On the whole, 60% of respondents chose scenario 1, while the other 40% chose scenario 2. This isn’t really surprising, as most of us approach new challenges imbued with optimism.

 

But here’s the really interesting part:

 

Of the respondents who chose scenario 1, less than 10% were able to meet their own goals, while of those who chose scenario 2, this number was over 90%. Talk about the power of outlook on achieving goals!

 

So let’s place our bets on the goal achievers (and not just the optimists) and meet your goals for the new year with STEP.

 

State your Goals.

This isn’t about your vision or general direction. This is about clearly expressing what you want - as specifically as possible. A good example might be: I want to be promoted to regional sales manager between September and November of the upcoming year. Fleshing out your goal in this way increases your commitment.

 

Talk your talk.

Once you’ve written out your goal, talk it out. Read it to yourself at least twice a day - treat it like your personal mantra. This will keep you waking up and going to bed with your goal, so that no matter what distracts you during the day, you’ll always come back to what’s most important.

Set task A:
Output the entries below as a JSON list of strings, one string per line, skipping blank lines and leaving out the pictures.

Supplied records:
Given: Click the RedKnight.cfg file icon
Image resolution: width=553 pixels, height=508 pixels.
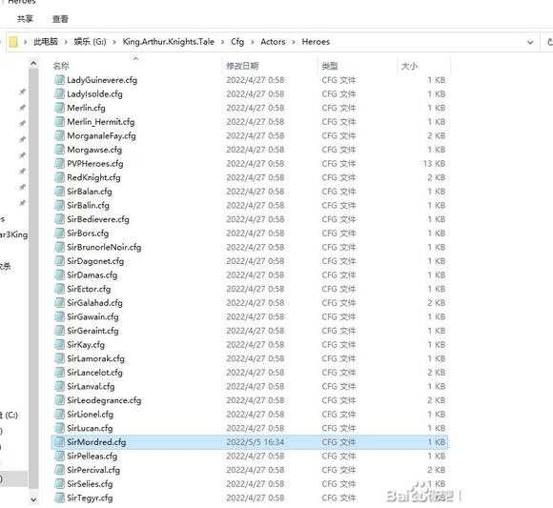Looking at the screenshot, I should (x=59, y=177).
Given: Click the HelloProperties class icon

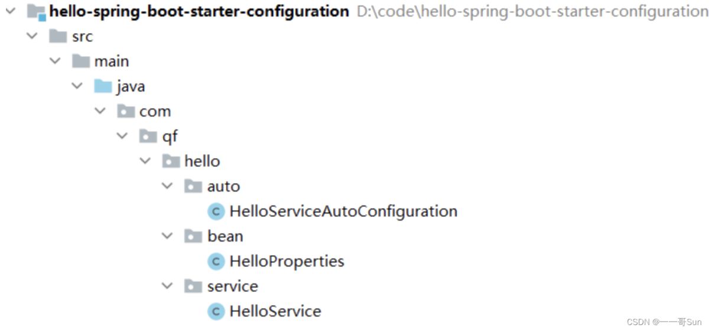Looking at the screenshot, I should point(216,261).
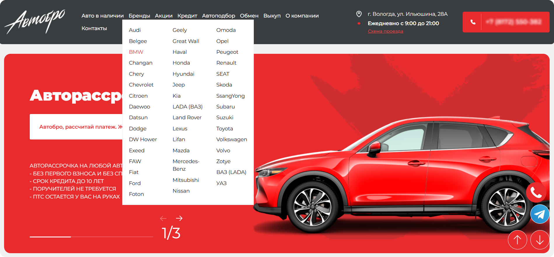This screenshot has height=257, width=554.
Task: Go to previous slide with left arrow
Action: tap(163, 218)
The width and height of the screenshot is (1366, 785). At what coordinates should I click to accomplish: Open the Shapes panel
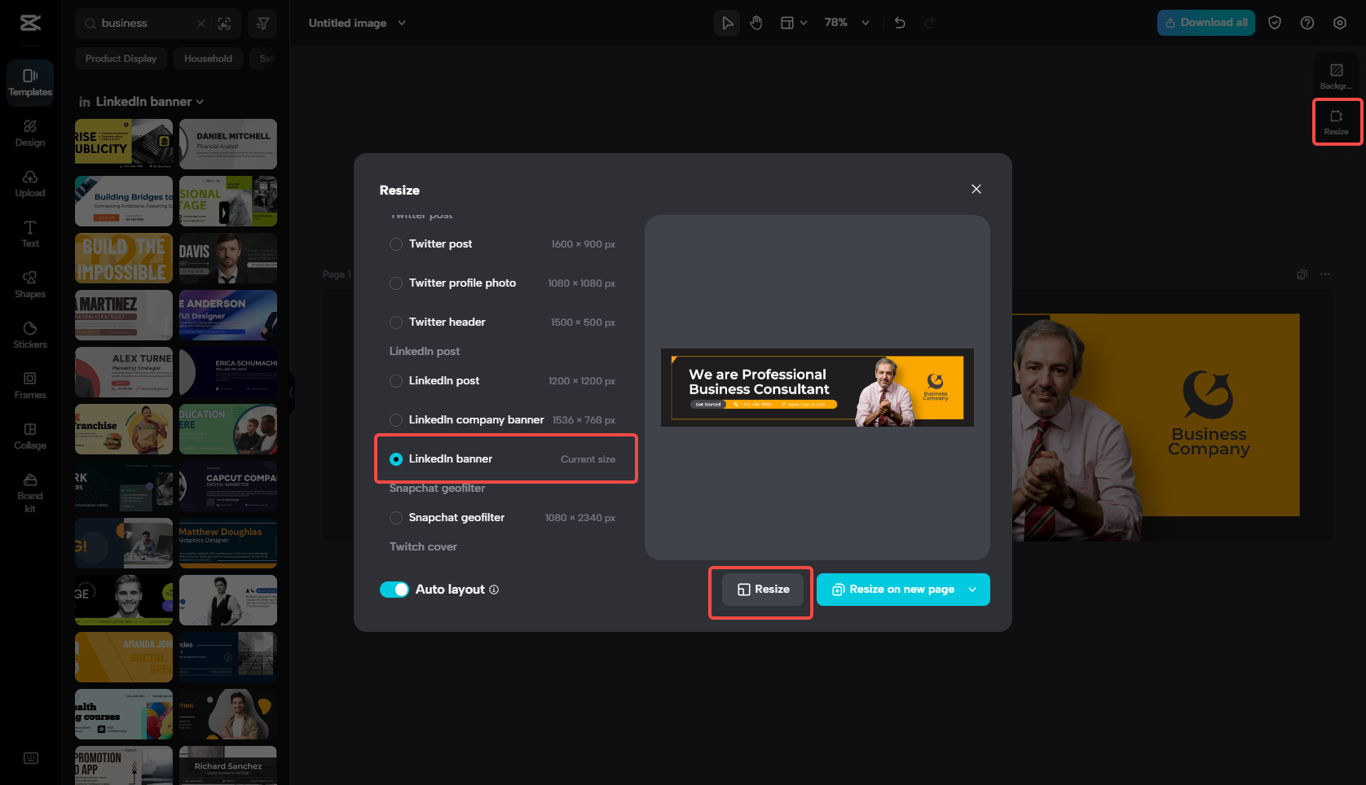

Set task B:
Echo the part of the goal-setting text that opens with "So let’s place" and closes with "what’s most important.".

Written solution A:
[
  "Given: Click the RedKnight.cfg file icon",
  "Image resolution: width=553 pixels, height=508 pixels.",
  "Looking at the screenshot, I should (x=59, y=177).",
  "Given: Click the HelloProperties class icon",
  "Looking at the screenshot, I should point(216,261).",
  "This screenshot has height=257, width=554.",
  "Task: Go to previous slide with left arrow",
  "Action: tap(163, 218)",
  "The width and height of the screenshot is (1366, 785). At what coordinates should I click to accomplish: Open the Shapes panel"
]

Written solution B:
So let’s place our bets on the goal achievers (and not just the optimists) and meet your goals for the new year with STEP.

 

State your Goals.

This isn’t about your vision or general direction. This is about clearly expressing what you want - as specifically as possible. A good example might be: I want to be promoted to regional sales manager between September and November of the upcoming year. Fleshing out your goal in this way increases your commitment.

 

Talk your talk.

Once you’ve written out your goal, talk it out. Read it to yourself at least twice a day - treat it like your personal mantra. This will keep you waking up and going to bed with your goal, so that no matter what distracts you during the day, you’ll always come back to what’s most important.